Add a manufacturing slowdown to the growing risks facing the world economy.

High input prices, supply chain disruptions from the tsunami disaster in Japan and slowing demand from China have combined to brake manufacturing momentum in Europe, the United States and Asia in recent months following a steady run of robust growth.

Just how sharp the slowdown is will become clearer this week with the release of data from factory purchasing managers in major economies across the globe.

In the euro zone, where divergence between core and peripheral countries has been the story for months, signs of more broad-based trouble emerged last week. A preliminary manufacturing index for May posted its biggest one-month fall since the collapse of Lehman Brothers in 2008.

That reading is expected to be confirmed on Wednesday, as are factory slowdowns in the United States and China, where curbs on bank credit and power shortages have slowed growth, adding to worries about the world's second-largest economy.

Driven by higher energy prices, costs for the U.S. manufacturing sector rose to their highest level in nearly three years last month. A nascent slowdown in the sector, due in part to poor weather, has been blamed for an uneven labor market recovery.

U.S. companies created jobs at their fastest pace in five years in April. But May non-farm payrolls data due on Friday risks disappointing after a surprise rise in U.S. jobless claims last week highlighted persistent hurdles in the labor market.

Economists polled by Reuters expect U.S. payrolls to rise by 185,000 in May, down from April's 244,000 expansion, with the unemployment rate edging down to 8.9 percent from 9.0 percent.

That compares unfavorably with the labor market in Germany, where the unemployment rate is forecast to dip to a post-reunification low of 7.0 percent this week.


This is a delicate moment for the global economy, and the crisis is not over until our economies are creating enough jobs again, said Angel Gurria, secretary general of the Paris-based Organization for Economic Cooperation and Development.

There is also some concern that if downside risks reinforce each other, their cumulative impact could weaken the recovery significantly, possibly triggering stagflation in some advanced economies.

The OECD raised its 2011 growth forecasts for the United States and Germany last week but slashed its forecasts for Japan to reflect the devastation from its earthquake-tsunami-nuclear triple disaster.

It now expects economic contraction of 0.9 percent this year and has warned that a slow recovery in Japan could threaten its partners if global supply chains remained disrupted.

In Europe, the focus remains on Greece's woes after Prime Minister George Papandreou's government failed to forge a consensus on austerity measures with opposition parties.

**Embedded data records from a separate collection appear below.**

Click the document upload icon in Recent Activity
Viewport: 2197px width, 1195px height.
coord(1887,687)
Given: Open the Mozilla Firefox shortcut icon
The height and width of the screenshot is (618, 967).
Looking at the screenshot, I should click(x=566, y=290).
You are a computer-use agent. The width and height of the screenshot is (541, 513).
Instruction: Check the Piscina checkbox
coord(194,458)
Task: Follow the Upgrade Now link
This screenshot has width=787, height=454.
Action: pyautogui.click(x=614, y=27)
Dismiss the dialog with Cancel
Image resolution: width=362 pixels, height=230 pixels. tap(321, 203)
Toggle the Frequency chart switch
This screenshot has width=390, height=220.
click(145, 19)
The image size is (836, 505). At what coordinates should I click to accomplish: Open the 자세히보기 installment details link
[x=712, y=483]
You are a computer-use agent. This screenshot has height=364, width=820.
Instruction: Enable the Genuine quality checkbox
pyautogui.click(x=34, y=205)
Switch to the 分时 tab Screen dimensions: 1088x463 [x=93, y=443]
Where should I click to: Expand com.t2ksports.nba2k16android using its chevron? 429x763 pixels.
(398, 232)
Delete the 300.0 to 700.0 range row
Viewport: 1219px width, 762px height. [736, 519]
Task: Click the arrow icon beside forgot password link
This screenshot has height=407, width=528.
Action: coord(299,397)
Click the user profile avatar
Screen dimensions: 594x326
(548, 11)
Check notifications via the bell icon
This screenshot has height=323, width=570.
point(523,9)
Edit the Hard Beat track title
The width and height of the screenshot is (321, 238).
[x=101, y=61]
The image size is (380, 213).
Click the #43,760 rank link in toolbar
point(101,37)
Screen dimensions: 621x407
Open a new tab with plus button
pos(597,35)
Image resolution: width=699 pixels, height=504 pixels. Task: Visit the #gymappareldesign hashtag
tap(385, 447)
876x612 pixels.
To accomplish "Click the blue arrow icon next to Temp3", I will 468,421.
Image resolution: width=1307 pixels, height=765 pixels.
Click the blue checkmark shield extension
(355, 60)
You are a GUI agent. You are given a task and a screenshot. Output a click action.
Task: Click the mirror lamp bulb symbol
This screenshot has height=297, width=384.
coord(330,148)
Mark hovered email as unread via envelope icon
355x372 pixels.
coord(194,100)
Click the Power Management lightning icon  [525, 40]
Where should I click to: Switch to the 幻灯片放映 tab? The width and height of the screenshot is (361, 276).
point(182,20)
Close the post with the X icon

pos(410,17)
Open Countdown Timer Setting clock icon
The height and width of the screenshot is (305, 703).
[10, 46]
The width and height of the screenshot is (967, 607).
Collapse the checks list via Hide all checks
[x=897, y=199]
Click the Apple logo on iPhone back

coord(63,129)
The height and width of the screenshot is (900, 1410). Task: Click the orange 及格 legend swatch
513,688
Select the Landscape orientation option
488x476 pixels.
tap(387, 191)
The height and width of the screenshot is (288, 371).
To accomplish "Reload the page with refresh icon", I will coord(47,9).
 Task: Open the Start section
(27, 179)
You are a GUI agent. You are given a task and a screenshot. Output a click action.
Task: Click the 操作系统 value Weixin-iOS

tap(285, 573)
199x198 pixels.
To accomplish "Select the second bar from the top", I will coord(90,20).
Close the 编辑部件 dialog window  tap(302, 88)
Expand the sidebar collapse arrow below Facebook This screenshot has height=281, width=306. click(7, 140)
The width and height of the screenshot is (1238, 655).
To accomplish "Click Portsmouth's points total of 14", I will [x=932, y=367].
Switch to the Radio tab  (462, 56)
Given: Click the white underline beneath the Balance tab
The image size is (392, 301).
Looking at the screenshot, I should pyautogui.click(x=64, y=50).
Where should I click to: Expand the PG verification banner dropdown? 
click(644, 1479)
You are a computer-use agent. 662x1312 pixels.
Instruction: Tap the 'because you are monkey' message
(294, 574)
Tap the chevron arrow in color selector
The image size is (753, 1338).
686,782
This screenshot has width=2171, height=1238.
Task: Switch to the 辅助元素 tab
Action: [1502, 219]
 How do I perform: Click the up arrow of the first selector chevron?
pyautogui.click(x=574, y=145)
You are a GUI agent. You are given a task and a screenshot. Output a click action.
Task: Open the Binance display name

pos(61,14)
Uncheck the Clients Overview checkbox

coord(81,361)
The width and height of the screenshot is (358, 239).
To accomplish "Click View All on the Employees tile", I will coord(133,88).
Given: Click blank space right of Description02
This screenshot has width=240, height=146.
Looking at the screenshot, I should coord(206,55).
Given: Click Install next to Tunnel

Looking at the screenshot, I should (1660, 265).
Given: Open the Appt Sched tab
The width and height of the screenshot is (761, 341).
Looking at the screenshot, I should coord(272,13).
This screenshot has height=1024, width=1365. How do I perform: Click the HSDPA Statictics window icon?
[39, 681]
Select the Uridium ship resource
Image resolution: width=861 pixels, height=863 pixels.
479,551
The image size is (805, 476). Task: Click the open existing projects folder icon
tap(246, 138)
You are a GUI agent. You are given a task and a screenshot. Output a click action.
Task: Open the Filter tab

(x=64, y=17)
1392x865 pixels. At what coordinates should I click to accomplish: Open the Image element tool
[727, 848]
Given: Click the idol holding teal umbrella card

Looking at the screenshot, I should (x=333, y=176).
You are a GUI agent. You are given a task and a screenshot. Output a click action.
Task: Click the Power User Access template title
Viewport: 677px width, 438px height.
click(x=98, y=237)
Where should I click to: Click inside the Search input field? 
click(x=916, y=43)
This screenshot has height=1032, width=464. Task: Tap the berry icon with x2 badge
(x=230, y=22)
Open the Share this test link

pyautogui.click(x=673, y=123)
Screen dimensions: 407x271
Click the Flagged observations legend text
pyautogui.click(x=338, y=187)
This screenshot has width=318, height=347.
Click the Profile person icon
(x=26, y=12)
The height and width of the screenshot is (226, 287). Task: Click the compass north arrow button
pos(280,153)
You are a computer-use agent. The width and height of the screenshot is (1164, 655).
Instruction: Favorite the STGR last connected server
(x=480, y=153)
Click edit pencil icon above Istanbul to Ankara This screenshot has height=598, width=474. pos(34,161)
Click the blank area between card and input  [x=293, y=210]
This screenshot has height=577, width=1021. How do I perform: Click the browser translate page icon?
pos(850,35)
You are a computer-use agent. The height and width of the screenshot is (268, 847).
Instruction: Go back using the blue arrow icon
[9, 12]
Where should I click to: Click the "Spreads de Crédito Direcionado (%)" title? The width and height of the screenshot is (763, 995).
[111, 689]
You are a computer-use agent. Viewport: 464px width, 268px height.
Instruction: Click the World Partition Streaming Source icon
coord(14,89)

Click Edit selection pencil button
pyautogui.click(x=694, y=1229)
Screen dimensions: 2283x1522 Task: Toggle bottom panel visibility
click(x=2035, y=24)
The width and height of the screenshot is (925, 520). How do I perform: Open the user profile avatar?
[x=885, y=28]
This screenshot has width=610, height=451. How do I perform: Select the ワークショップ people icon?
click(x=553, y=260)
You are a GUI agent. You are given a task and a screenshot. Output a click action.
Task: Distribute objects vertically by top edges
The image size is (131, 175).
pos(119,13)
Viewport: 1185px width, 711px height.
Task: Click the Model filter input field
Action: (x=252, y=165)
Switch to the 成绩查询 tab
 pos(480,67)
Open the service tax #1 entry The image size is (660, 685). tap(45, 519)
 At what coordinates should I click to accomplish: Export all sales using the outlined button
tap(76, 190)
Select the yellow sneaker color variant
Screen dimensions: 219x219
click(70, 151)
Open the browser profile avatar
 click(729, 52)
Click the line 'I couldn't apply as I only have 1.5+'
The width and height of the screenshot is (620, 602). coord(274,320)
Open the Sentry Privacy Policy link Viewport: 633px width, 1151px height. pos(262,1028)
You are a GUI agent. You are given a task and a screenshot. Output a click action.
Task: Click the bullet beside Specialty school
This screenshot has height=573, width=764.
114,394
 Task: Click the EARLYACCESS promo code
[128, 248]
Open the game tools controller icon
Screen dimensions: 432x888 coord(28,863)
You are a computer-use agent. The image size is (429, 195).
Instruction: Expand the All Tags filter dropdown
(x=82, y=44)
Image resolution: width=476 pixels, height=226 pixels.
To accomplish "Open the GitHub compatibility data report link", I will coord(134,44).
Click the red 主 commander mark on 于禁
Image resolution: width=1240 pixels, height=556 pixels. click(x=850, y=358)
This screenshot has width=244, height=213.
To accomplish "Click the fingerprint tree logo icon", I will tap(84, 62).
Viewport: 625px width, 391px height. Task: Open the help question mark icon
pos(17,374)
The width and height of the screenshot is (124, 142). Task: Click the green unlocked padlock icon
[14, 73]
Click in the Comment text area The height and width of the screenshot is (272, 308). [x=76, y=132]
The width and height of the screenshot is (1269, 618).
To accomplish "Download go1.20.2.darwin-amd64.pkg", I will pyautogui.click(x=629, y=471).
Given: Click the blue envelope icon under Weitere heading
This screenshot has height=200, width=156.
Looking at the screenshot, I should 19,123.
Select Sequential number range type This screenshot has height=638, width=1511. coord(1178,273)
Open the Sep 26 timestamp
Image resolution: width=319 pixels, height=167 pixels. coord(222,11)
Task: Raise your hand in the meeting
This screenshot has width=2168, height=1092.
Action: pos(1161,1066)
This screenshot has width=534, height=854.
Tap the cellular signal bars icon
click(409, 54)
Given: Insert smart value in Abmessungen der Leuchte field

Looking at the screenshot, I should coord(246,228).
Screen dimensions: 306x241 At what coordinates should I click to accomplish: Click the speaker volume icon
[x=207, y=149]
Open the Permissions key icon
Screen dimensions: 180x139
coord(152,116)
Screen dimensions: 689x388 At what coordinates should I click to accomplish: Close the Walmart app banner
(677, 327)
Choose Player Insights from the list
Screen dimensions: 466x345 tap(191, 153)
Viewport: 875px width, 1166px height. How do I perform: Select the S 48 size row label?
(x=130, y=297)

European governments are reluctant to pledge additional aid to Greece without broader political backing for reforms, which include aggressive privatizations to meet fiscal targets set in the EU/IMF bailout Athens secured one year ago.

Without more European money, the IMF has said it will not release its portion of a June aid tranche that Greece desperately needs to avoid a debt default.

The stand-off highlights once again the continued lack of a cohesive policy response to the region's crisis, Capital Economics said in a research note.

Meanwhile, the latest batch of euro-zone business surveys brought the strongest signs yet that growth in the core economies may be starting to slow. With the periphery still struggling, the second half of 2011 could prove pretty tough for the region as a whole.